--- Data to examine ---

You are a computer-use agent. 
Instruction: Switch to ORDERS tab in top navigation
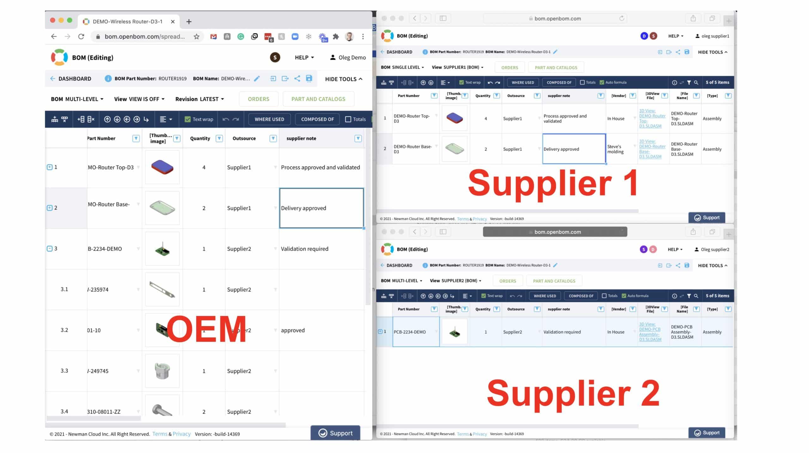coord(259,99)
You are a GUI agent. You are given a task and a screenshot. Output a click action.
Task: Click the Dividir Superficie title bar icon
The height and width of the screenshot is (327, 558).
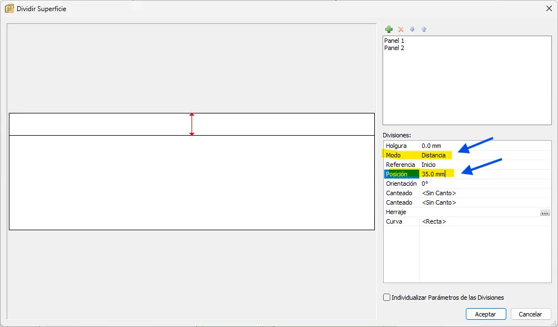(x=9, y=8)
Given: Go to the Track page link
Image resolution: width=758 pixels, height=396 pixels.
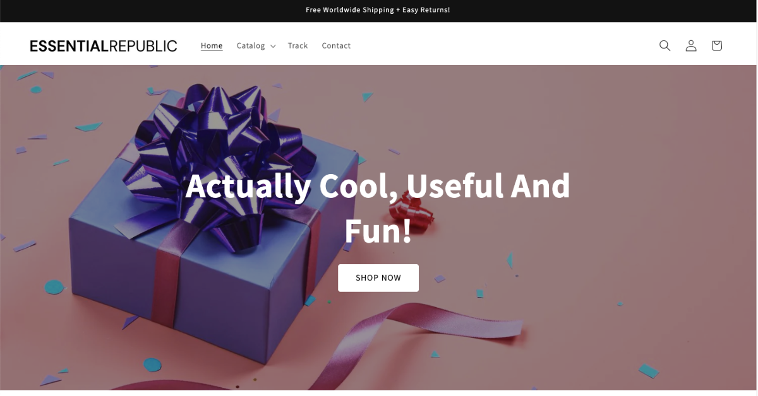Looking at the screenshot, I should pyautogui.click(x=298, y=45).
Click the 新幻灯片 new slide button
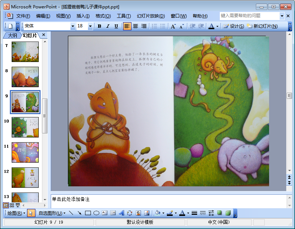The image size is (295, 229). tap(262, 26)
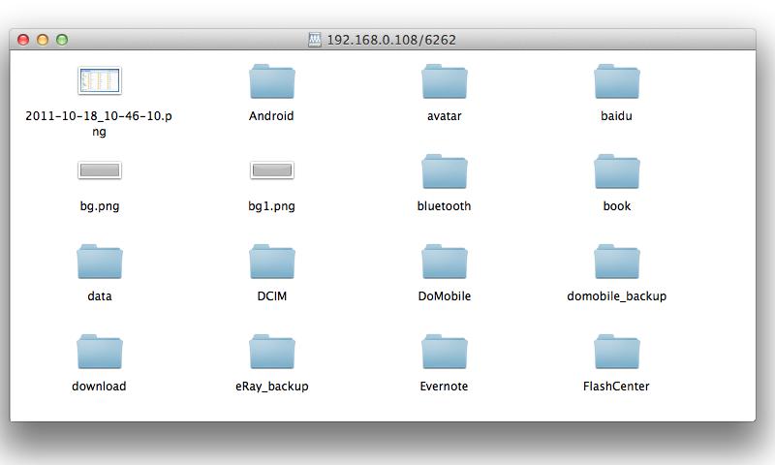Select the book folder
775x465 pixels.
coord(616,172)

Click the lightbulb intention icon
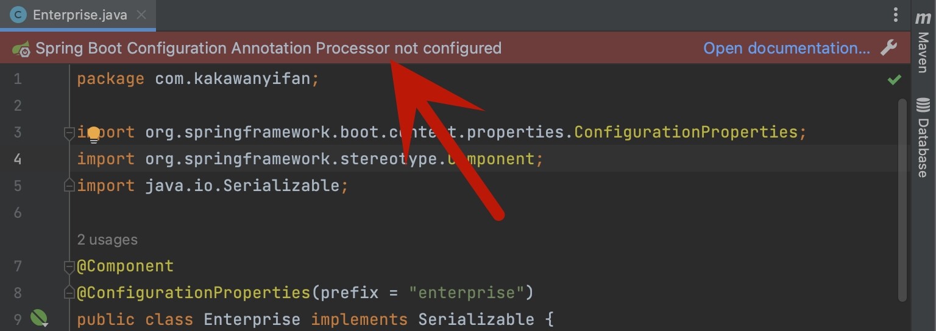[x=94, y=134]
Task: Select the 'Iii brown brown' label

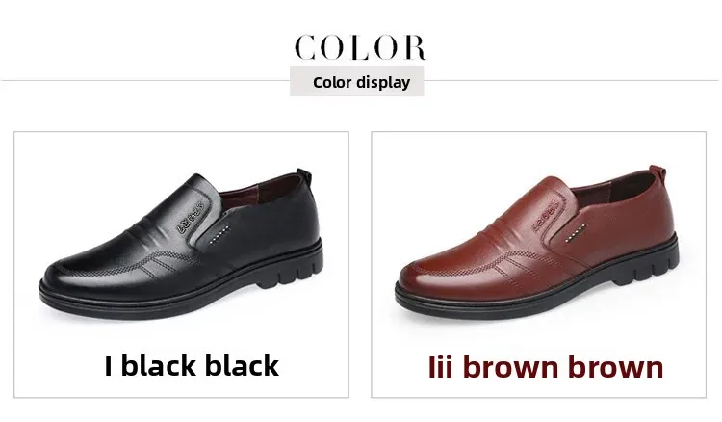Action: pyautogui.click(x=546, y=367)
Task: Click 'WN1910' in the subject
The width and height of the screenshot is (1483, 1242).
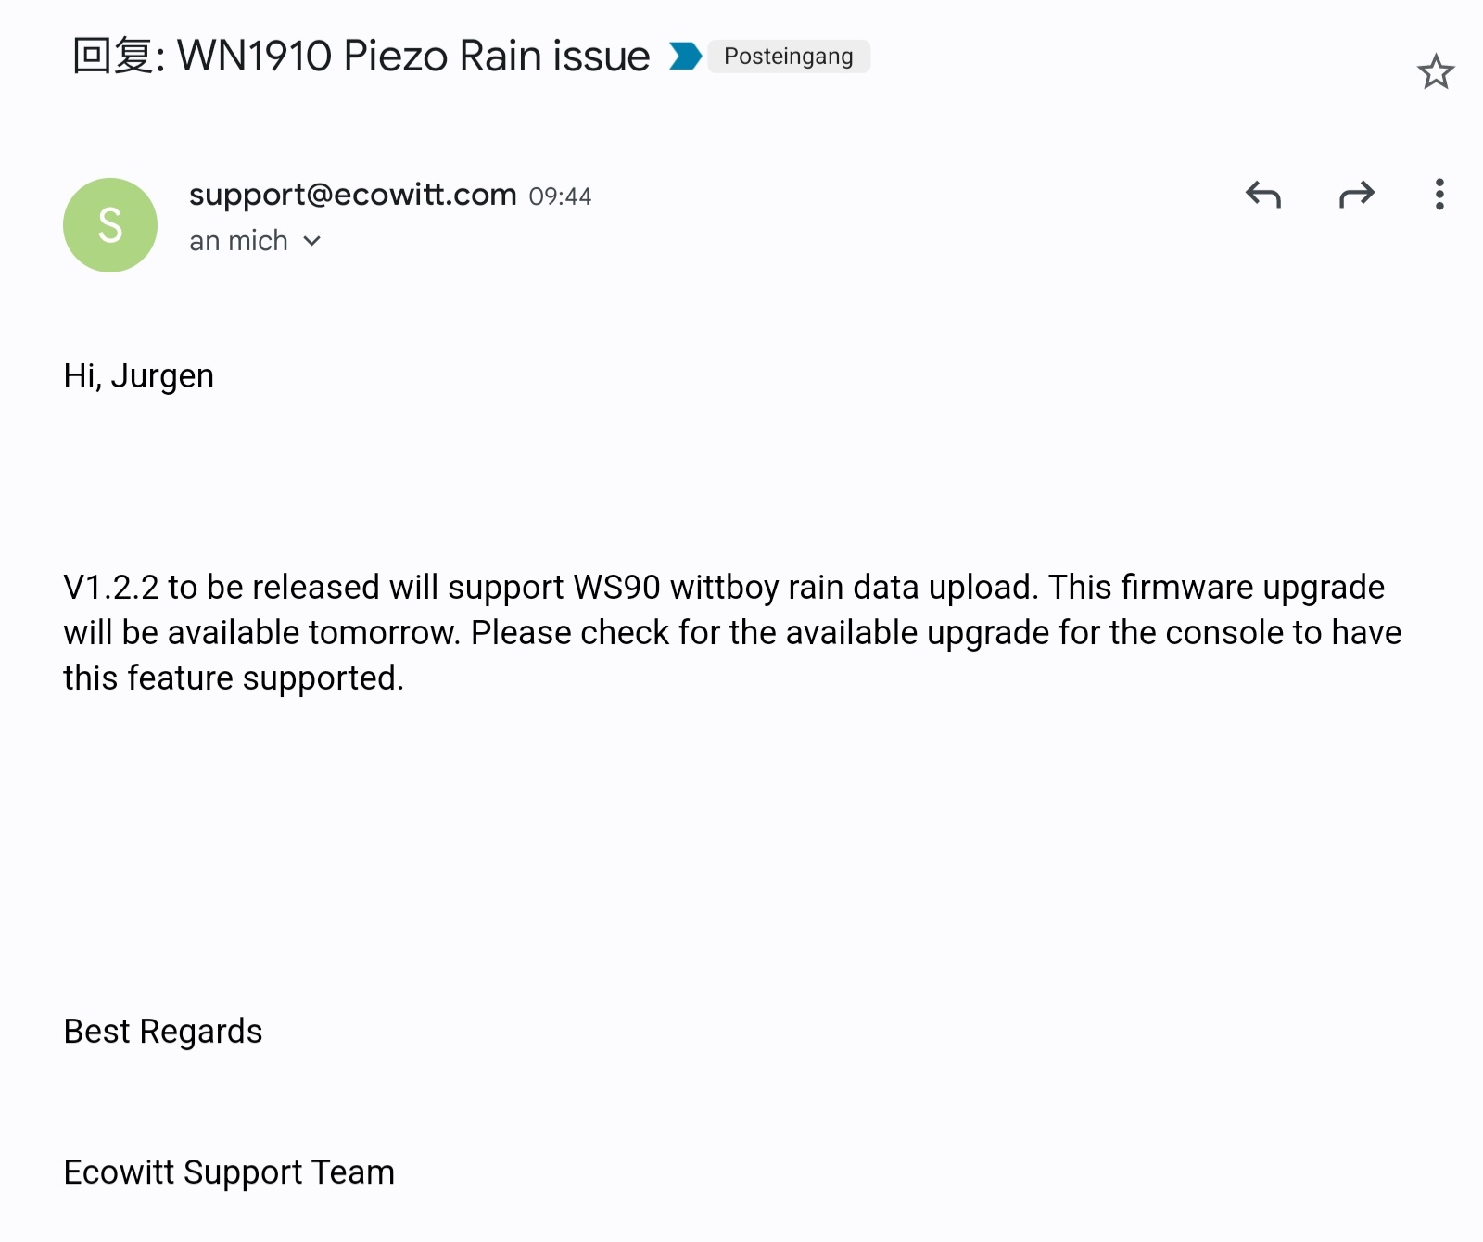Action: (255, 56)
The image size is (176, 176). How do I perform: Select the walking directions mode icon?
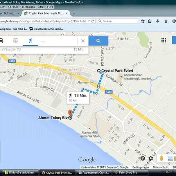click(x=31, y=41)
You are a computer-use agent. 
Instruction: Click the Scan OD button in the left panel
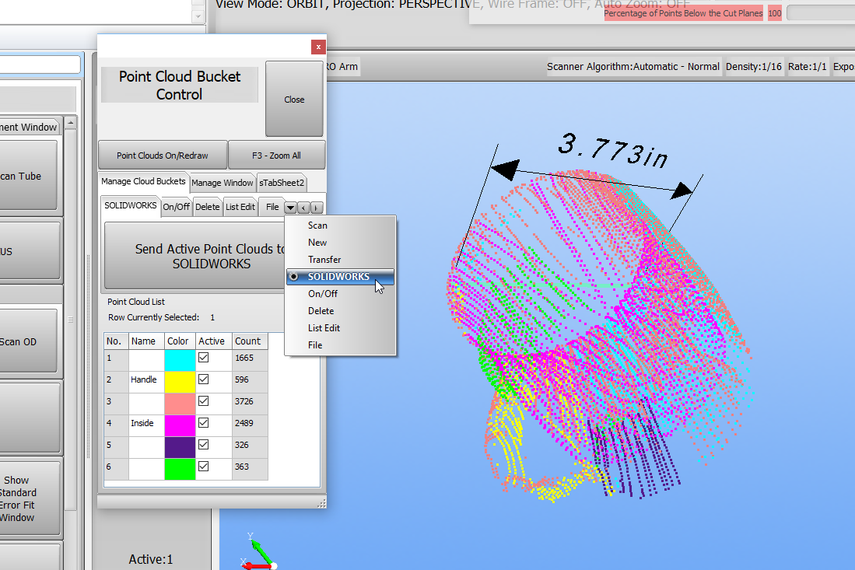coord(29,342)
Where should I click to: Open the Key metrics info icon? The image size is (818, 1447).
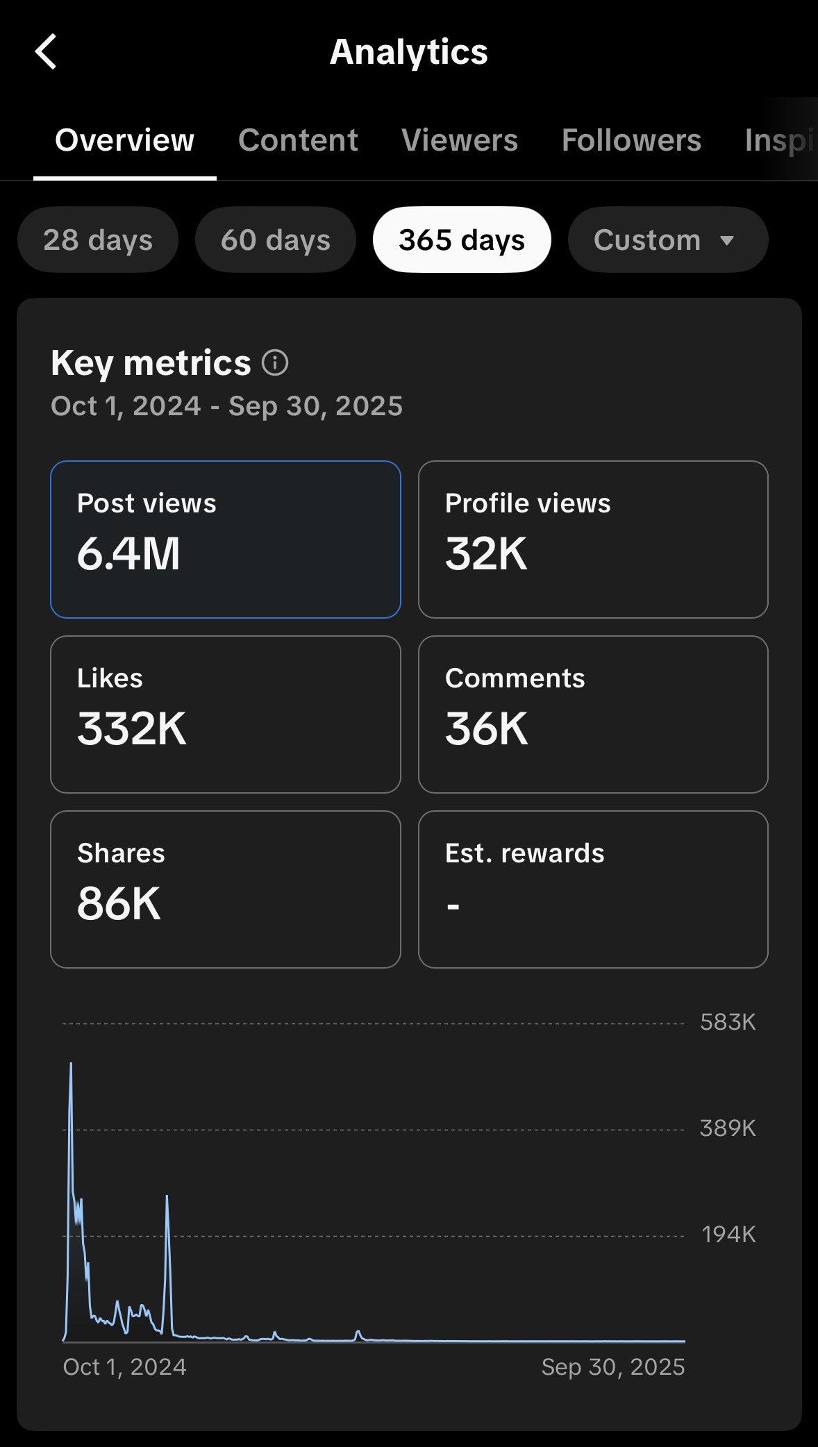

---

- **Exercise goal**:
You are asked to reproduce each line above exactly, but to exclude the pictures.

- **Expected output**:
You are a computer-use agent. 
Instruction: Switch to ORDERS tab in top navigation
coord(259,99)
You are a GUI agent. You are given a task and a screenshot. Output a click action.
Task: Click the Dividir Superficie title bar icon
The height and width of the screenshot is (327, 558).
(x=9, y=8)
Given: Go to the Track page link
Image resolution: width=758 pixels, height=396 pixels.
Looking at the screenshot, I should pyautogui.click(x=298, y=45).
Click the 新幻灯片 new slide button
The image size is (295, 229). tap(262, 26)
Select the book folder
775x465 pixels.
coord(616,172)

Click the lightbulb intention icon
[x=94, y=134]
Task: Select the 'Iii brown brown' label

Action: pyautogui.click(x=546, y=367)
Task: Click 'WN1910' in the subject
The width and height of the screenshot is (1483, 1242).
Action: (255, 56)
The image size is (176, 176). How do I perform: Select the walking directions mode icon?
click(x=31, y=41)
You are a computer-use agent. 
Instruction: Click the Scan OD button in the left panel
coord(29,342)
Where should I click to: Open the Key metrics info icon? The image size is (818, 1447).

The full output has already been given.